Trustees make Swayne active president, place South on paid leave
Following a court order issued last week, North Idaho College trustees voted unanimously Monday night to reinstate Nick Swayne as active president of the college.
Staff Writer | March 7, 2023 1:09 AM
COEUR d’ALENE — North Idaho College still has two presidents, with Nick Swayne returned to his role as active president and Greg South placed on paid administrative leave.
NIC had a special meeting Monday night after Judge Cynthia Meyer ordered late Friday that Swayne, who trustees placed on administrative leave for no disciplinary reason in December 2022, be immediately reinstated, while his lawsuit seeking permanent reinstatement works through the courts.

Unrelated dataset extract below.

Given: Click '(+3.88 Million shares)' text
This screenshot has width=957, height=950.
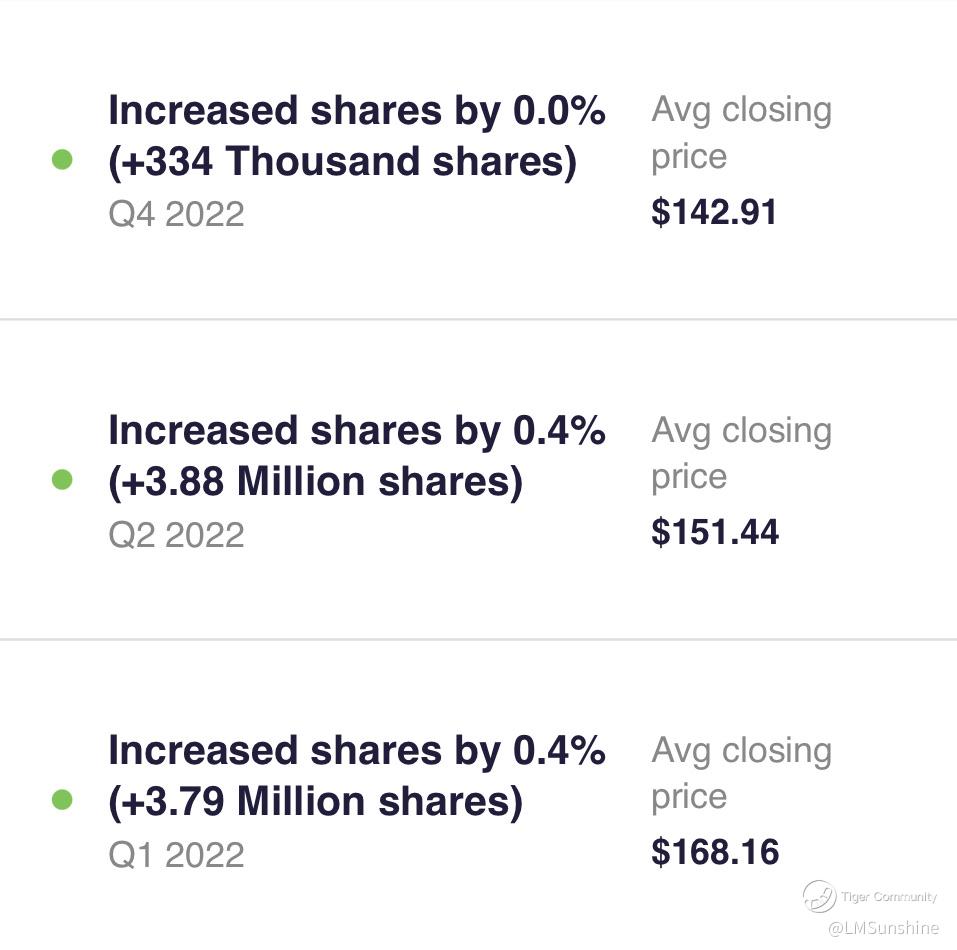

“The majority of the board members don’t necessarily agree with the court order, but the college will abide by the court’s ruling,” Chair Greg McKenzie said prior to the vote.
A crowd of 90 people gathered for the special meeting in the Lake Coeur d’Alene Room of the Edminster Student Union Building on NIC’s main campus, with more watching from overflow rooms.

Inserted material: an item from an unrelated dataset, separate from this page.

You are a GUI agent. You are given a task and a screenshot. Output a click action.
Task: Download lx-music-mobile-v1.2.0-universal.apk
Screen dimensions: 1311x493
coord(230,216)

Most of the audience broke into applause when Swayne was reinstated.
“I’m happy to proceed with getting back to work,” Swayne said.
Before trustees voted unanimously to take Swayne off administrative leave and restore him as active president, they voted 3-1 to place South — the interim president the board hired after placing Swayne on leave — on paid leave.
Trustees Greg McKenzie, Todd Banducci and Mike Waggoner voted in favor of the motion, while Trustee Brad Corkill opposed it and Trustee Tarie Zimmerman abstained from the vote.
Zimmerman objected to placing South on paid leave.
“I think we should actually terminate his contract,” she said. “We have a president. We will as soon as we follow the court’s order. We don’t need the services of Dr. South any longer.”
McKenzie did not allow discussion about South’s compensation while on leave, calling it a personnel matter.
“You’re welcome to try to overrule the chair,” he told Zimmerman.
The show cause sanction issued last month by NIC’s accreditor, the Northwest Commission on Colleges and Universities, specifically cited “uncertainty as to who is the chief executive officer” as an issue that places the college at risk for viability.
The sanction letter pointed to NIC having one president, Swayne, on administrative leave and a second president, South, appointed concurrently with the regular one.
The next regular board meeting is scheduled for March 22.
NIC has until March 31 to submit a report to its accreditor explaining why the college’s accreditation should not be terminated.